Piece by Piece to New Happiness: Rolf’s House in Utrecht

House of Rolf is the home of the architect himself, who acquired the two building in the Dutch city of Utrecht with the intention of tearing one down and using the other as a residence. During demolition, he had the idea of reusing the scrap materials by integrating them into the refurbishment of the former carriage shed from the late 19th century.

The framework conditions provided by the old shed are simple. Measuring 15 metres by 7.5 or 5.5 metres in height, the brick walls enclose a rectangular floor plan and become a surrounding outer shell. A flat roof with a skylight completes the block-shaped building. The living and working ensemble is accessed via a large, front-facing portal. The only interference with the existing structure is a panoramic window in the opposite façade. This allows a lot of light into the interior space; white wall surfaces accentuate the light character.

The building comprises three programmatic units. These derive from five visible supports in the roof which run transversely through the shed. The entire design concept orients itself according to this zoning concept. The first section is devoted to arriving and is largely empty. Its height creates a loft-like impression. In the middle section, there is a ceiling-high, sculptural structure. It is positioned centrally in the building and can be walked around on the ground floor. Completely detached from the outer shell, it both links and delimits the interior space. The third section is filled by another element. It differs from the first in that it seems to lean against the existing structure and jut over the living-room area below it. These two bodies are linked by a corridor on the upper storey and can be reached by separate stairways.
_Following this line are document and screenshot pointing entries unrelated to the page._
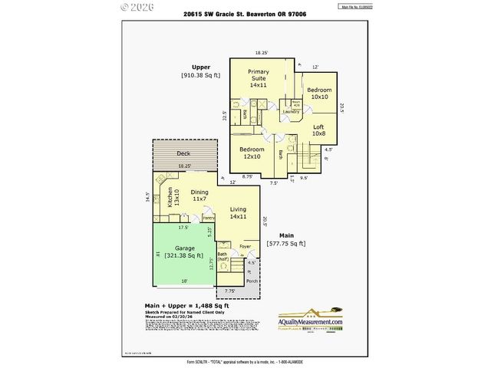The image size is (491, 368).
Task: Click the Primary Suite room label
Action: click(x=257, y=77)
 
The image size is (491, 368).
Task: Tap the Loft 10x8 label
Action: click(x=318, y=130)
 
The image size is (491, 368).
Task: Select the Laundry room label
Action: click(x=290, y=113)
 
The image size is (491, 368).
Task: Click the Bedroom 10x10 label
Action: click(x=318, y=94)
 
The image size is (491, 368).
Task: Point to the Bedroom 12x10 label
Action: click(x=251, y=153)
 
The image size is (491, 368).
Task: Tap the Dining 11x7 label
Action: click(x=199, y=197)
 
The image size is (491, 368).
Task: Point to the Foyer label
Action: click(x=245, y=247)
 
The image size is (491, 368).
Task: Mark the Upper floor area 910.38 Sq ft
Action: click(x=200, y=75)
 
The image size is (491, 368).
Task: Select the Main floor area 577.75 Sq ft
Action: click(x=285, y=243)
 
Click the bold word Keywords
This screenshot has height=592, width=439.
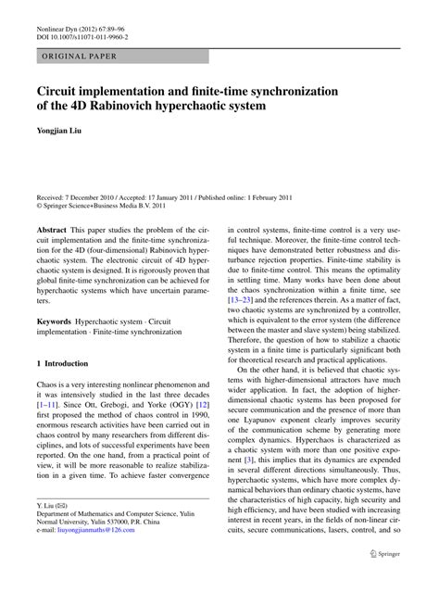(x=55, y=320)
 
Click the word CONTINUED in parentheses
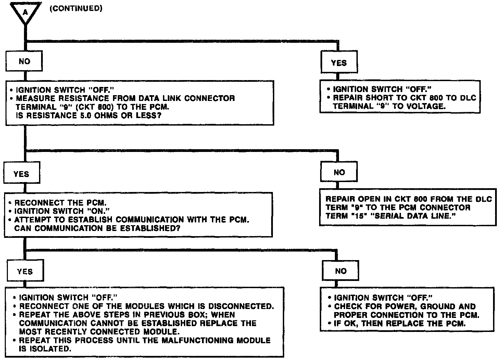(76, 9)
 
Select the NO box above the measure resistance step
(24, 61)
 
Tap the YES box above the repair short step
(339, 63)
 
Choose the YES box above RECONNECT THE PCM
(21, 174)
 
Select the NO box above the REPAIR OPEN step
(339, 172)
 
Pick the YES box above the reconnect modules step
(25, 272)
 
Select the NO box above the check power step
(341, 271)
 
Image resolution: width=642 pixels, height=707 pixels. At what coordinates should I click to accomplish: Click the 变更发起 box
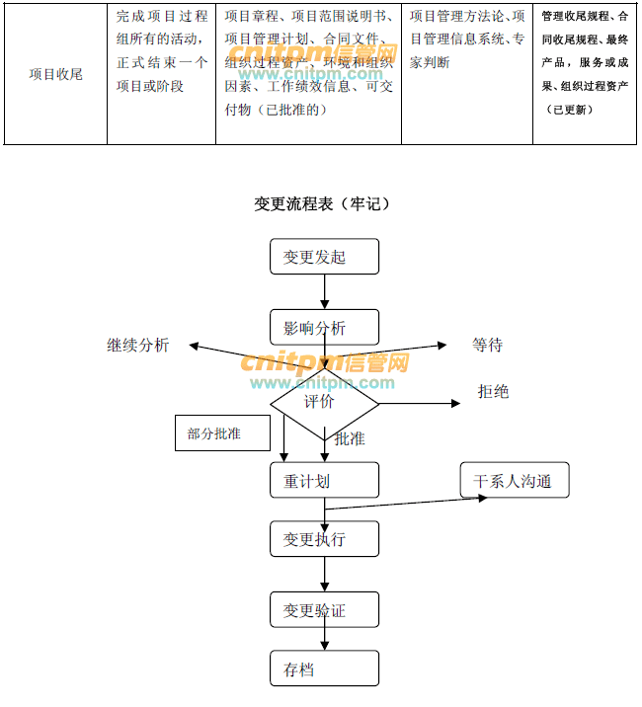pyautogui.click(x=324, y=257)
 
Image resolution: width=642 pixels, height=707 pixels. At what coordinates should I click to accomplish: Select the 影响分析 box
pyautogui.click(x=324, y=327)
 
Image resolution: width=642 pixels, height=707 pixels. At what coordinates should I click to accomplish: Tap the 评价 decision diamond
pyautogui.click(x=324, y=402)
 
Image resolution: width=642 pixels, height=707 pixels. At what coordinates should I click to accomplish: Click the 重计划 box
pyautogui.click(x=324, y=480)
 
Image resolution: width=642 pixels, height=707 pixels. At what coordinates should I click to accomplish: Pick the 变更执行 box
pyautogui.click(x=324, y=539)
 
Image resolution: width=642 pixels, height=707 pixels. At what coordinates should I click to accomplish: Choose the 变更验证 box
pyautogui.click(x=324, y=610)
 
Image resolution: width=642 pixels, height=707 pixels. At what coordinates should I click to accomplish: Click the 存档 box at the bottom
pyautogui.click(x=324, y=668)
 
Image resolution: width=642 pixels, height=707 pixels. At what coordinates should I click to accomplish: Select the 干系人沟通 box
pyautogui.click(x=513, y=481)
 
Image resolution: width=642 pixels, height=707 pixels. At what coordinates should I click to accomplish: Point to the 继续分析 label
pyautogui.click(x=138, y=345)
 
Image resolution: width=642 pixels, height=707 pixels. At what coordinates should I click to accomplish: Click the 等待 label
pyautogui.click(x=487, y=345)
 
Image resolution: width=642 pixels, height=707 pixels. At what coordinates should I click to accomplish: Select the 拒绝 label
pyautogui.click(x=493, y=392)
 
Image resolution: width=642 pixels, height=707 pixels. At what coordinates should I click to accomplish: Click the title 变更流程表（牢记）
pyautogui.click(x=323, y=203)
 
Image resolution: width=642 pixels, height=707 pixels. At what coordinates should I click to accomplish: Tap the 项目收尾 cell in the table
pyautogui.click(x=55, y=74)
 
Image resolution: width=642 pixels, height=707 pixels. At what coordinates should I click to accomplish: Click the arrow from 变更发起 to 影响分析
pyautogui.click(x=324, y=291)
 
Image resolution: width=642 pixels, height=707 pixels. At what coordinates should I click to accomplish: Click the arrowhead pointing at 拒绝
pyautogui.click(x=455, y=403)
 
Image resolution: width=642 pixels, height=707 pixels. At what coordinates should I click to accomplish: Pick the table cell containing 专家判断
pyautogui.click(x=466, y=74)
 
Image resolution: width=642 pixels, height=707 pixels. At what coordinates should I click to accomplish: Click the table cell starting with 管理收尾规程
pyautogui.click(x=587, y=74)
On the ground floor there is space for a generous living room alongside the central kitchen. Upstairs, the bedroom, toilet, shower, bath and another office complete the spatial program.

An important role has been assigned to designer Niek Wagemans. He pieces the materials together into objects perfectly suited for their settings, thus creating a harmonious overall image. This is how discarded radiators can be reused as wall panels and construction wood as wall and floor coverings.

House of Rolf provides a good example of how seemingly worn-out materials can be given a new lease of life.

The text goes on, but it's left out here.